■ **EXERCISE AIM**: In this exercise, return only the lines that run from the line with "Click the top-left bokeh light spot" to the end of the entries below, both included. Pictures are not copied.
======== DATA TO PROCESS ========
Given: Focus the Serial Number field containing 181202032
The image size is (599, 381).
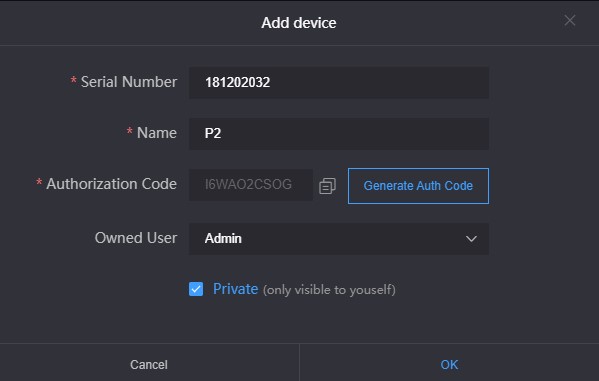Looking at the screenshot, I should tap(339, 83).
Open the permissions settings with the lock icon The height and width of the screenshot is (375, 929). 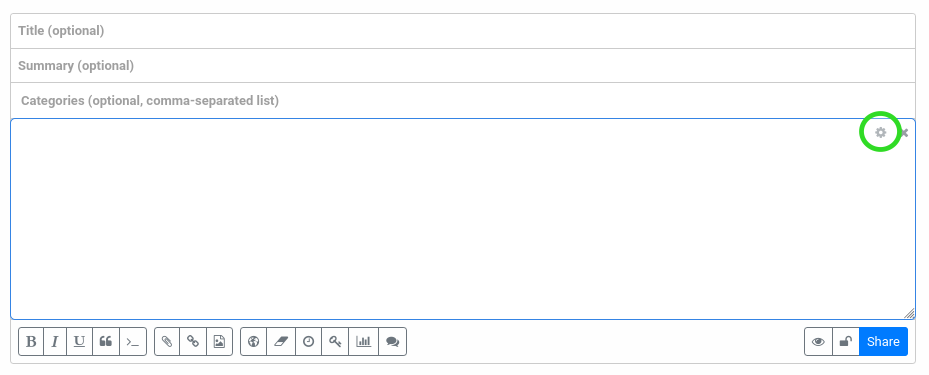click(x=846, y=341)
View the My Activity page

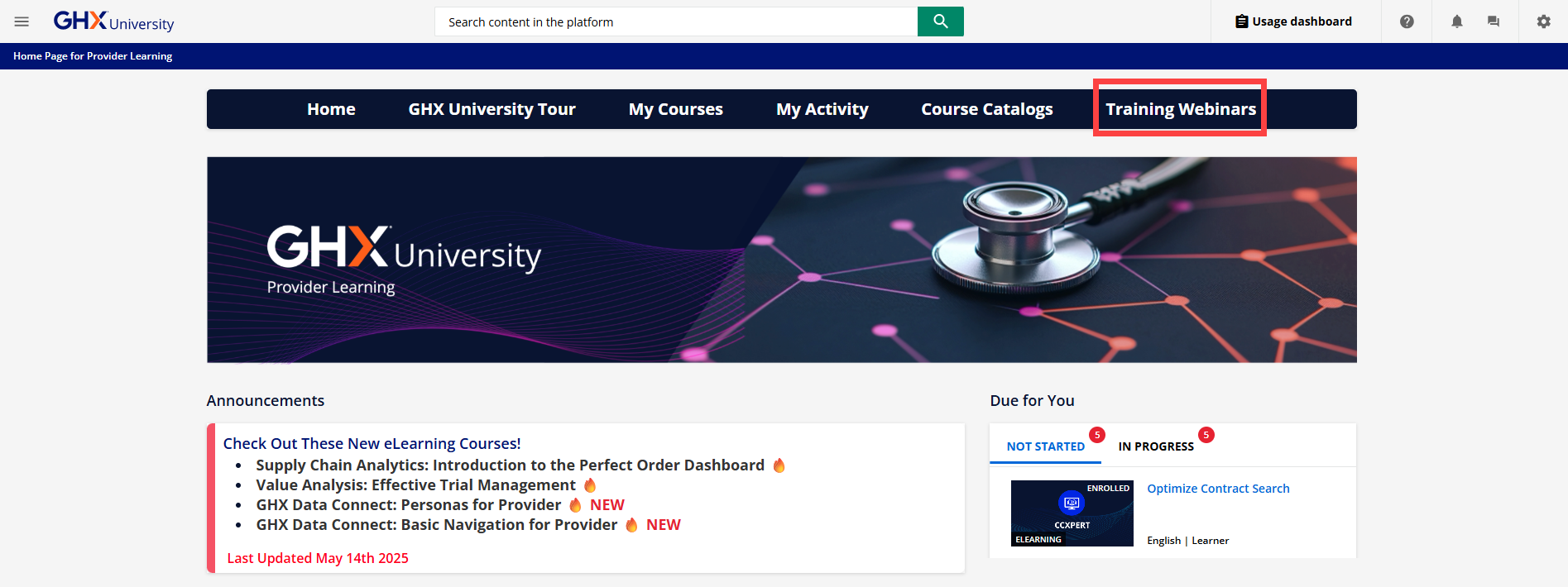coord(822,109)
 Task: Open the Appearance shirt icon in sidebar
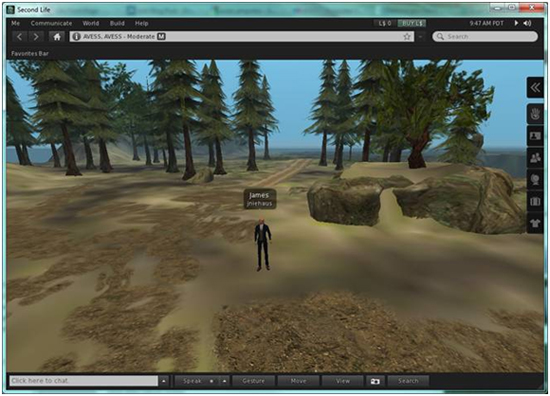click(535, 223)
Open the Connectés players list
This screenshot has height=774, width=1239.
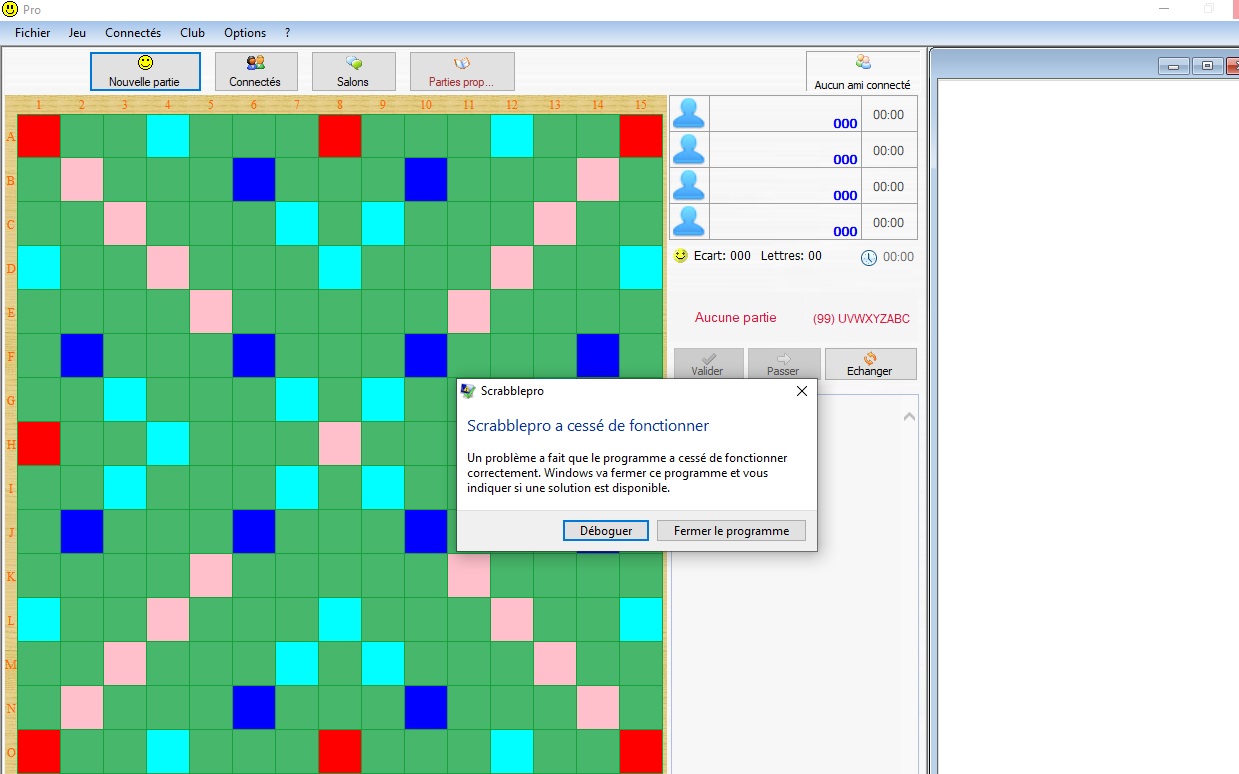[x=255, y=72]
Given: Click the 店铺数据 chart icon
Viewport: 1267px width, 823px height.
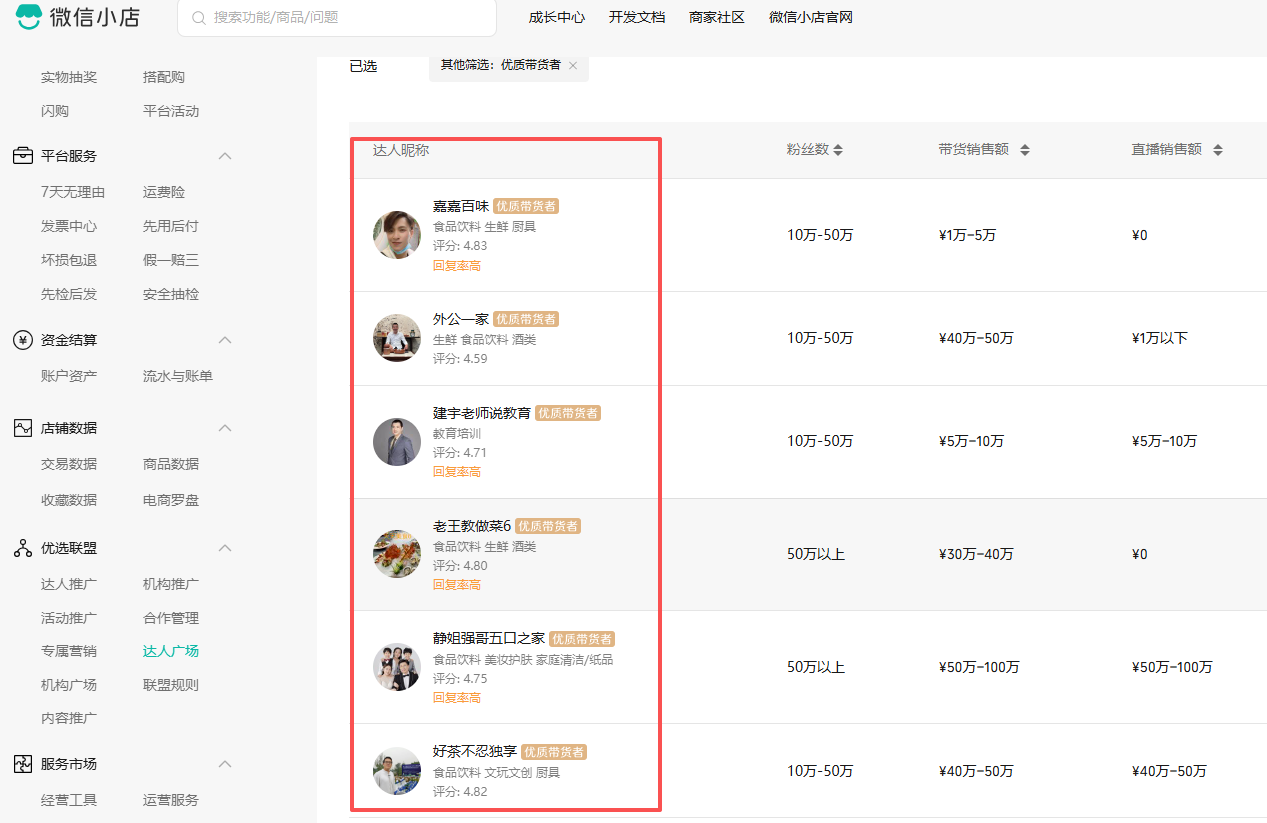Looking at the screenshot, I should [x=22, y=428].
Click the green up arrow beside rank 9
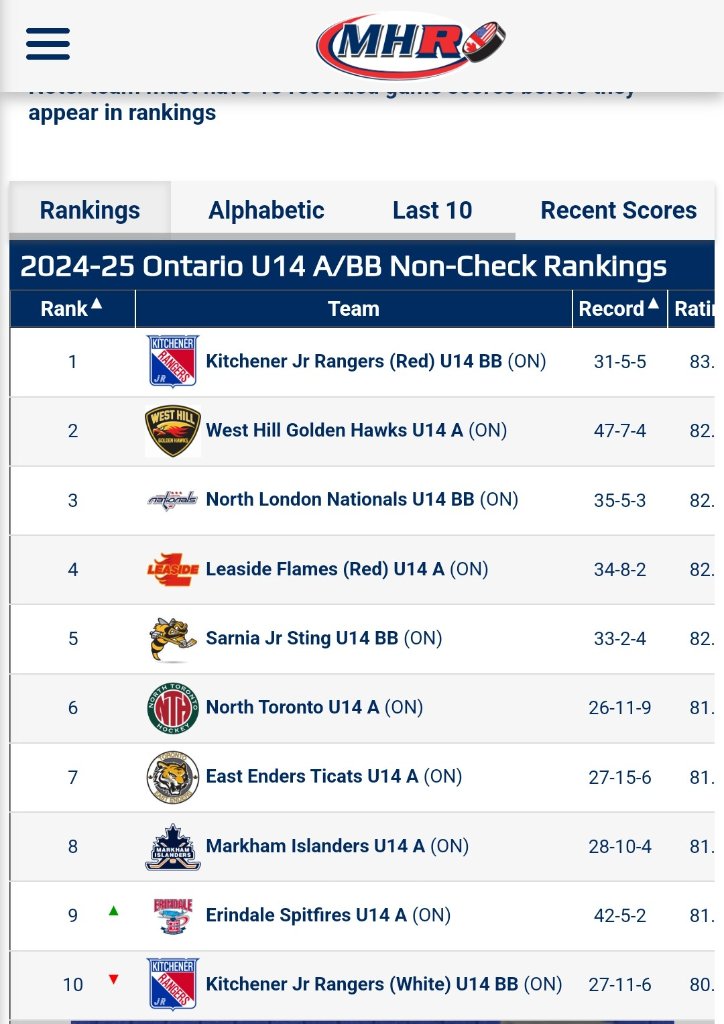Screen dimensions: 724x1024 coord(114,910)
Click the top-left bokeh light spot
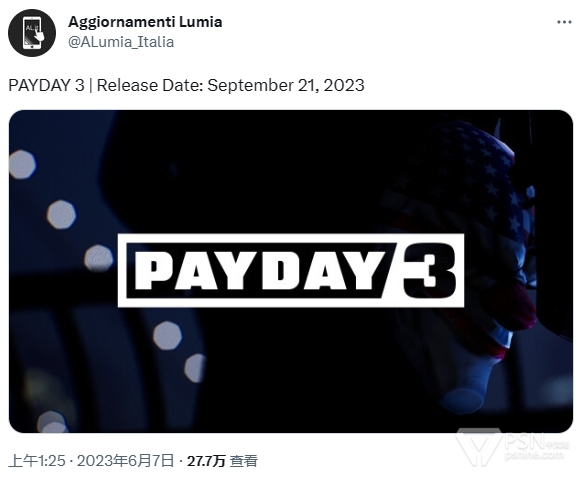The width and height of the screenshot is (580, 478). point(22,164)
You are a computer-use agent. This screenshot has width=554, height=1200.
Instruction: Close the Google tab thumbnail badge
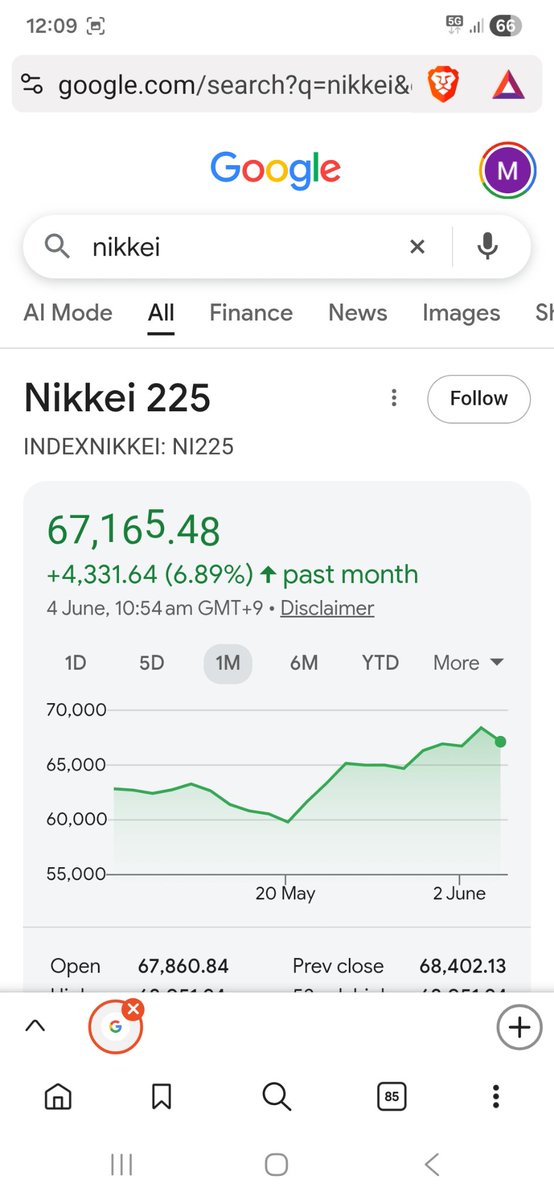(134, 1010)
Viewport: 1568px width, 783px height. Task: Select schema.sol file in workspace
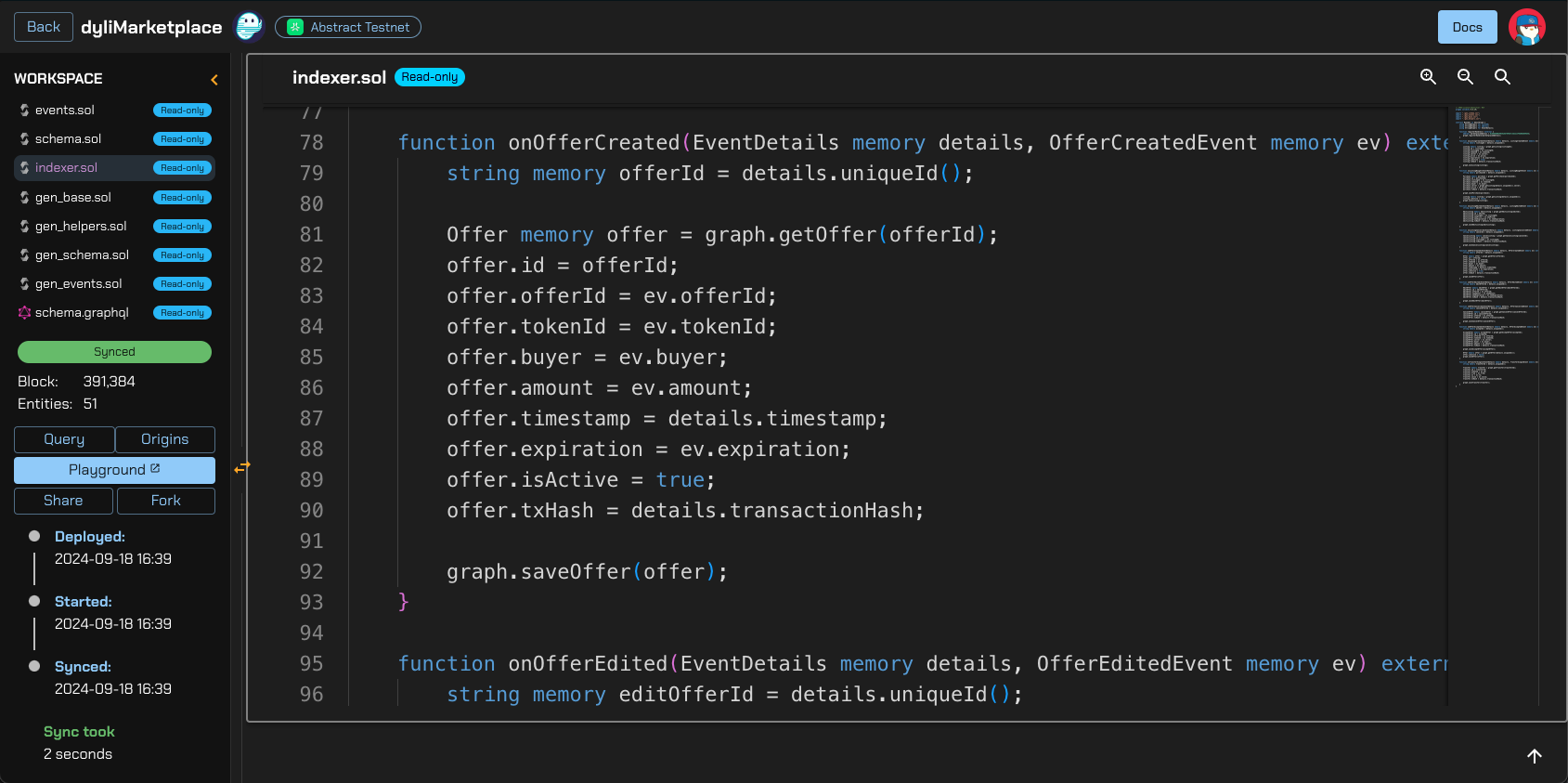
========
■ **TASK OUTPUT**:
Click the top-left bokeh light spot
The width and height of the screenshot is (580, 478). point(22,164)
You are a computer-use agent. This screenshot has width=554, height=1200.
Instruction: Close the Google tab thumbnail badge
(134, 1010)
Viewport: 1568px width, 783px height. Task: Select schema.sol file in workspace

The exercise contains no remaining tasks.